Import the issued certificate of the quorum server and the CA certificate to the quorum server.
1. Copy the certificate of the quorum server to the quorum server.
  After the certificates are generated, copy the digital certificate of the quorum server (for example, qs_cert.crt) and the CA certificate (for example, cps_ca.crt) to the /opt/quorum_server/export_import directory.
2. Import the certificate of the quorum server to the quorum server software.
  In the CLI of the quorum server software, run the import tls_cert cert_name=hm_third_cert ca=cps_ca.crt cert=qs_cert.crt [private_key=privateKeyFileName] class=hm command to import the certificate to the quorum server software.
```
admin:/>import tls_cert cert_name=hm_third_cert ca=cps_ca.crt cert=qs_cert.crt class=hm
Command executed successfully.
```
  When importing a HyperMetro certificate, you must set cert_name to hm_third_cert and class to hm.
Log in to DeviceManager of the local storage cluster, select the HyperMetro arbitration security certificate scenario, and import the issued certificate of the local storage cluster and the CA certificate.
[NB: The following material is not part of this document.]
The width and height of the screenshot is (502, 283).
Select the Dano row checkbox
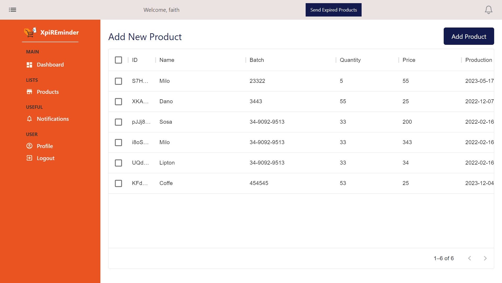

For details, see Importing and Activating a Certificate.
Log in to DeviceManager of the remote storage cluster, select the HyperMetro arbitration security certificate scenario, and import the issued certificate of the remote storage cluster and the CA certificate. For details, see Importing and Activating a Certificate.
After certificate replacement is complete, you need to reconfigure an arbitration whitelist. For details, see Configuring an Arbitration Whitelist in the product documentation of the corresponding version.